Background: There is evidence that continuous infusion allows the delivery of higher doses of a drug while reducing the incidence of neurologic and renal toxicity. To verify prior to phase II testing the feasibility of ambulatory treatment with high-dose ifosfamide/mesna by continuous infusion in adult solid tumours, the maximum tolerated dose (MTD) and the non-haematological dose-limiting toxicities for the achievement of 2 courses of therapy were determined.
Patients and methods: Thirty-two patients with advanced solid tumours were given continuous-infusion ifosfamide, from 9 to 16 g/m2, over 4 consecutive days, with equidose mesna uroprotection and granulocyte colony-stimulating-factor support; courses were repeated every 3 weeks. Total dose/course was escalated by 1 g/m2, in cohorts of 3 to 5 patients until the MTD was determined.
Results: At 16 g/m2, the dose-limiting toxicity was renal, with 2 of the 5 patients treated developing renal failure.
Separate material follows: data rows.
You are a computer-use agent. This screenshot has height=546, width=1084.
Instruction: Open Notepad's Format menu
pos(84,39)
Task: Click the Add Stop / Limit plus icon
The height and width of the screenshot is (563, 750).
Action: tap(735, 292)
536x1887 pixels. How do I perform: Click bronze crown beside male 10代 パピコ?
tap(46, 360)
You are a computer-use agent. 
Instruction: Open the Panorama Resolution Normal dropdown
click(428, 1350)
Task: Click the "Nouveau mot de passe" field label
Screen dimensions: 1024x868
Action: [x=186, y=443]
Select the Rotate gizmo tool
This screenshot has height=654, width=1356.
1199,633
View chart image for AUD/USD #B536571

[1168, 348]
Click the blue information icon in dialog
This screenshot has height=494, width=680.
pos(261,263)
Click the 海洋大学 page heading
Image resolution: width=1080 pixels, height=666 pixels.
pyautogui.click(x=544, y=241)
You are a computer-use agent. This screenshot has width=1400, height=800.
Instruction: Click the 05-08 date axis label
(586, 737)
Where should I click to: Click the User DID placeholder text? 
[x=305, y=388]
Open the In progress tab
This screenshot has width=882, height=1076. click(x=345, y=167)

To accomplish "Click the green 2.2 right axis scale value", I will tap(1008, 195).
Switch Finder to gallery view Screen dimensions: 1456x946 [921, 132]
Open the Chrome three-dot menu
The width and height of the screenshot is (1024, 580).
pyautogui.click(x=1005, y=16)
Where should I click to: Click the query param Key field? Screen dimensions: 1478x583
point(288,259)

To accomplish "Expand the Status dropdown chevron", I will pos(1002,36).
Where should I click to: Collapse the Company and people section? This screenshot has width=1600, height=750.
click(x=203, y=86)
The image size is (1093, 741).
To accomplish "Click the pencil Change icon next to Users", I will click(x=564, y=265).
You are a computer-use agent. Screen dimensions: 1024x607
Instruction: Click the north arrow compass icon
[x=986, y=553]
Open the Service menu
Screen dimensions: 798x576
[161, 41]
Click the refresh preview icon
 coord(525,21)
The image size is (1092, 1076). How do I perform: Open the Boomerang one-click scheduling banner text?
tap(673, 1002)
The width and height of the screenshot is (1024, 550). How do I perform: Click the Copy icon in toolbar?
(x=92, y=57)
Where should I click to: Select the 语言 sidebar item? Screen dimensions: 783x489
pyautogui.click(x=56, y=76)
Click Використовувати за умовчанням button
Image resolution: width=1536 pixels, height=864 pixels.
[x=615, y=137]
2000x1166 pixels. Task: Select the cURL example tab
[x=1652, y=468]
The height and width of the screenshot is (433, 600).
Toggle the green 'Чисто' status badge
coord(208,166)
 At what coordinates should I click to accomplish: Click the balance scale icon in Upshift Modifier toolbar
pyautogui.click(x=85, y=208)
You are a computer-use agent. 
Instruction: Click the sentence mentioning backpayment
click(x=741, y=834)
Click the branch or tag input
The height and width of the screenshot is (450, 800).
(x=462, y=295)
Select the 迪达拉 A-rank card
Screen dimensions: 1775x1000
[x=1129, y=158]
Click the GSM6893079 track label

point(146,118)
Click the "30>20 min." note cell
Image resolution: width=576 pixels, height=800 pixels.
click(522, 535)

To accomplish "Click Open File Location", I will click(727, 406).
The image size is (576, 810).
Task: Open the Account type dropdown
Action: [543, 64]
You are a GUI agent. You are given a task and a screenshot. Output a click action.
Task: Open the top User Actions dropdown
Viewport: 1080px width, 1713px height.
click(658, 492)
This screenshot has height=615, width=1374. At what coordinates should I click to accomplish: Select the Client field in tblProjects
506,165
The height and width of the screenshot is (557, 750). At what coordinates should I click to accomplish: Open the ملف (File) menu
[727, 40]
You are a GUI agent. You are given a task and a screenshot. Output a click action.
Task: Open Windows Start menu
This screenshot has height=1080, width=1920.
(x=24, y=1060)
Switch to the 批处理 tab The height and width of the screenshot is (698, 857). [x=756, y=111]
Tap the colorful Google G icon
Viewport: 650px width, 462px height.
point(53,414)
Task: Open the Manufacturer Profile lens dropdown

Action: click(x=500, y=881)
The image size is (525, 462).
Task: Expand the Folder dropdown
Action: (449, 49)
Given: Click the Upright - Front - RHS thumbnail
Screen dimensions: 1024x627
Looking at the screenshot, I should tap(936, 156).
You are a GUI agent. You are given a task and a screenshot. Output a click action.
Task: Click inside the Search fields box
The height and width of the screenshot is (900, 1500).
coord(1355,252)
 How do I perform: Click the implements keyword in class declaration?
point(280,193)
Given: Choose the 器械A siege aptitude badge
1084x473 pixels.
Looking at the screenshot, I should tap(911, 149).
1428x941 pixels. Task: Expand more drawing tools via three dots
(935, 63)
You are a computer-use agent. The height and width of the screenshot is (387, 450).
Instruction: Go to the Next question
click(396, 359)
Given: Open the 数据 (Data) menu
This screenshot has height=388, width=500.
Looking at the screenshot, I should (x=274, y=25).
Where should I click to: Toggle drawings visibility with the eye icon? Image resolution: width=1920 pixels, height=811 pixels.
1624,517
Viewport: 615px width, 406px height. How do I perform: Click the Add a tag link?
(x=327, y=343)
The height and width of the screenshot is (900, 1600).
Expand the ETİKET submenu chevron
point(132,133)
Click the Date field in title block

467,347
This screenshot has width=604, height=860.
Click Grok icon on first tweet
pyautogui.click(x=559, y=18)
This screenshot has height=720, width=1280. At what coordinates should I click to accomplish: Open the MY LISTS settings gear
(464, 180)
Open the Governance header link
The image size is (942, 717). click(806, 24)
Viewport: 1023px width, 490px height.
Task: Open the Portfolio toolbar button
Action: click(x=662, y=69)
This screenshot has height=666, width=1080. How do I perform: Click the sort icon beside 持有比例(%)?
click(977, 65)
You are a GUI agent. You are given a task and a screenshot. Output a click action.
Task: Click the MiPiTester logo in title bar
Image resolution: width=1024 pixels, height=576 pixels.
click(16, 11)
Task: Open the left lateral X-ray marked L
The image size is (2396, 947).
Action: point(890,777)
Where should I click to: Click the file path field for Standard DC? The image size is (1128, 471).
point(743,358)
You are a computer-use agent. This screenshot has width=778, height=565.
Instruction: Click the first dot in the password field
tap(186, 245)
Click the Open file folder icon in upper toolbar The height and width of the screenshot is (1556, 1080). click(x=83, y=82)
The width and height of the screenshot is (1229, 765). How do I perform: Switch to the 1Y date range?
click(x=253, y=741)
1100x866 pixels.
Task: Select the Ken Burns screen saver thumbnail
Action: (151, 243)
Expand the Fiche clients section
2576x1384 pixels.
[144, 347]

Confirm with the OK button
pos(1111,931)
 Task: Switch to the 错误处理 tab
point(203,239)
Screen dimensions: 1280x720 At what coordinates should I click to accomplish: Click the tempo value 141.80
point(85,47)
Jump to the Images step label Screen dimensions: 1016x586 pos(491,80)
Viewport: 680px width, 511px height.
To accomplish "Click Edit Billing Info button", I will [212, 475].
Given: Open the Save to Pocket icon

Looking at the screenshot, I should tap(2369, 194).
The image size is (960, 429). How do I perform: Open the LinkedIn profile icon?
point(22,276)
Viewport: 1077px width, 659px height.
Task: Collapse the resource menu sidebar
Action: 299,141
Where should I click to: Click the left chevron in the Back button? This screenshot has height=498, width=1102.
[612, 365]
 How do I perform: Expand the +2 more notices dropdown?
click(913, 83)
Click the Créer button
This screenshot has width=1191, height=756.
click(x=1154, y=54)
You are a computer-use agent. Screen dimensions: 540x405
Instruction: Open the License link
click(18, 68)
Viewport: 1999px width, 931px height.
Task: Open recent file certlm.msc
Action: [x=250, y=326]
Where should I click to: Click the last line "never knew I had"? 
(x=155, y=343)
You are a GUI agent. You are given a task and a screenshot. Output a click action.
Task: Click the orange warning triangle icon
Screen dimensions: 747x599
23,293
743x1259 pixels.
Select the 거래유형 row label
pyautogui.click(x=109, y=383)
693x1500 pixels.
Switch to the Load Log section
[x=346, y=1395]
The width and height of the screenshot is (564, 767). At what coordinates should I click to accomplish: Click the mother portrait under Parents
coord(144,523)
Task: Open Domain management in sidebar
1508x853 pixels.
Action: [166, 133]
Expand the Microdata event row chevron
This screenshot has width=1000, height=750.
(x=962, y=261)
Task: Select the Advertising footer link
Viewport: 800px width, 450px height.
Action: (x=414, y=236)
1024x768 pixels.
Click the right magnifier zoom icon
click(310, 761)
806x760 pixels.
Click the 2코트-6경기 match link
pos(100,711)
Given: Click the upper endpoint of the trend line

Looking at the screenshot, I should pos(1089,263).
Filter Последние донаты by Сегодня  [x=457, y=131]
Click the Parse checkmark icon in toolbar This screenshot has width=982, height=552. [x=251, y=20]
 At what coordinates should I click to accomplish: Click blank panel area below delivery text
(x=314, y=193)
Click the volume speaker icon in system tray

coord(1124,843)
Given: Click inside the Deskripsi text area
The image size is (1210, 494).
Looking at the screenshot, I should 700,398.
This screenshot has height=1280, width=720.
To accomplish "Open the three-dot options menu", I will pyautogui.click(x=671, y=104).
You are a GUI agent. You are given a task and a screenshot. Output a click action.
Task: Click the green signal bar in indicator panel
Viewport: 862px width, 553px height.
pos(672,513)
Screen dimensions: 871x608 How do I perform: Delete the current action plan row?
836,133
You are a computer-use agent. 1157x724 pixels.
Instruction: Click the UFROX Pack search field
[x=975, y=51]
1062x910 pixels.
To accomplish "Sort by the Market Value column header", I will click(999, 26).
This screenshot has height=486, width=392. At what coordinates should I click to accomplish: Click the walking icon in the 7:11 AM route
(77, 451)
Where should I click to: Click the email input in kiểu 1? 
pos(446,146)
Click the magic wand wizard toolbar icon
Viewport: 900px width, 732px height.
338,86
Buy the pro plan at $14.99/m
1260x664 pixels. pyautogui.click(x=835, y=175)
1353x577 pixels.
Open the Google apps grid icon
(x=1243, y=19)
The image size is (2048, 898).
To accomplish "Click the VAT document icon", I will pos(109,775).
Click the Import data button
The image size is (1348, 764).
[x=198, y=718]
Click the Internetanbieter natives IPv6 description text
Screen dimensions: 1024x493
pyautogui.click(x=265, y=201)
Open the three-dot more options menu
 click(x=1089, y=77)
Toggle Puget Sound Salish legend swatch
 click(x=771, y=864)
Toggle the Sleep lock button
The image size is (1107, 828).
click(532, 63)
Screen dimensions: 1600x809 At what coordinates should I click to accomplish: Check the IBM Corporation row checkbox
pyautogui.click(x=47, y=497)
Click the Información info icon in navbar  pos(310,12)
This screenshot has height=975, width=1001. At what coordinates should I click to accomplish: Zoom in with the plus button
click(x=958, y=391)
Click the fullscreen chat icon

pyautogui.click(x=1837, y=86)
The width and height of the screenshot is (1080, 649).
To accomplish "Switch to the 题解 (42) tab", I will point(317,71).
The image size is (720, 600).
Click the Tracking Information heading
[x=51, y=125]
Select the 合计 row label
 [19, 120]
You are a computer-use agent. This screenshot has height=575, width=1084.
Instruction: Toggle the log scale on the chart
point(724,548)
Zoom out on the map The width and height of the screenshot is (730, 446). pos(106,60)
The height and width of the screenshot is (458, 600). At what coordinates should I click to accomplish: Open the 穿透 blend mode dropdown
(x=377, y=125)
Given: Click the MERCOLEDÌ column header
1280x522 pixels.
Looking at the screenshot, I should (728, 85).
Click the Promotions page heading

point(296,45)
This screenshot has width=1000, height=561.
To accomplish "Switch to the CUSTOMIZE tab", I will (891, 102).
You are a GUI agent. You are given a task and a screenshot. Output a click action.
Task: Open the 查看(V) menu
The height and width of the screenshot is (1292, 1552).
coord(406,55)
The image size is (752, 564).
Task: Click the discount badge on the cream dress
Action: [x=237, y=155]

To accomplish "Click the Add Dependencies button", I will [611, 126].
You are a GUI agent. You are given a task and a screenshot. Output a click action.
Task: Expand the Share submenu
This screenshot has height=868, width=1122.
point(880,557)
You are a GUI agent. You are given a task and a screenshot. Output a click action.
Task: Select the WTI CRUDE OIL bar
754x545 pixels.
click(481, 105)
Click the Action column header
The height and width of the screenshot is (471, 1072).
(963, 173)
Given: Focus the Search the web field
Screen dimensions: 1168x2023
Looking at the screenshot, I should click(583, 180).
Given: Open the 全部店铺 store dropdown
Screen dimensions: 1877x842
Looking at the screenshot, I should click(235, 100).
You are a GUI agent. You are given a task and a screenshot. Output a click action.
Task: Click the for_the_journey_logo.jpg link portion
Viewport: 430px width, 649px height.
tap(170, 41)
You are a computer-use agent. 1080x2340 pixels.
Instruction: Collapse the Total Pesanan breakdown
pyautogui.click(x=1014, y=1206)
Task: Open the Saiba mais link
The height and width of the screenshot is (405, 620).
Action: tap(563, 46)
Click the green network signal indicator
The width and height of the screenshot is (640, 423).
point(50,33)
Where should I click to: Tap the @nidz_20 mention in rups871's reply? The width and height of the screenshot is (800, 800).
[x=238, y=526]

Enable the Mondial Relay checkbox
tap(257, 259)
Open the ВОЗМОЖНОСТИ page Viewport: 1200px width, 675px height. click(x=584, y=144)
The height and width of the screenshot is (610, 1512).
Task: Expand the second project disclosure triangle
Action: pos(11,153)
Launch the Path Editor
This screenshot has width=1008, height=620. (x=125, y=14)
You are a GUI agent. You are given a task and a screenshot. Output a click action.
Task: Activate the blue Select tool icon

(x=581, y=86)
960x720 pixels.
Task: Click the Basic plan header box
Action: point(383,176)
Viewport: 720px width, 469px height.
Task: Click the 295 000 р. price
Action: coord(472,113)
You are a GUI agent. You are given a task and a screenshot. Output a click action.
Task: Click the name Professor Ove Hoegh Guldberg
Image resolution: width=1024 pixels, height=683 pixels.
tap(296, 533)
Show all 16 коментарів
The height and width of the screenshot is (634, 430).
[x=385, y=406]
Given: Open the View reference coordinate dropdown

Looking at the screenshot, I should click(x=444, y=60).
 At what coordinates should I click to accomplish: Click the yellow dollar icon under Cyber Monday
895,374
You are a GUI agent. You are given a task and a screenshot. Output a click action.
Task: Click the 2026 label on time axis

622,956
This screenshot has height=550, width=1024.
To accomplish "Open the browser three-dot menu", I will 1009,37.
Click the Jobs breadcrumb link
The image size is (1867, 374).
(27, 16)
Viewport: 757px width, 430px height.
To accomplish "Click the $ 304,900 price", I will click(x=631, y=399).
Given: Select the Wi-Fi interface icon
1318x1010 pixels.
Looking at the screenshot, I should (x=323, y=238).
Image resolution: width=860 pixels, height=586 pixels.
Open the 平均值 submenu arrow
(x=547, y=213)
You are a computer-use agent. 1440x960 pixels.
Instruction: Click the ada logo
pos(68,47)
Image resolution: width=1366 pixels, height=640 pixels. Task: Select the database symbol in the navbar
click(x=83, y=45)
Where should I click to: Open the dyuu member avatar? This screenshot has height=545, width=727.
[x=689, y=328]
Haematological toxicity was dose-related and significant at higher dosages, but generally surmountable. Ifosfamide at 15 g/m2/course with mesna uroprotection was identified as the MTD.
Conclusions: The present study shows that high-dose continuous-infusion ifosfamide, administered by portable infusion pumps, is feasible in an ambulatory regimen, with acceptable non-haematological toxicity and good patient compliance.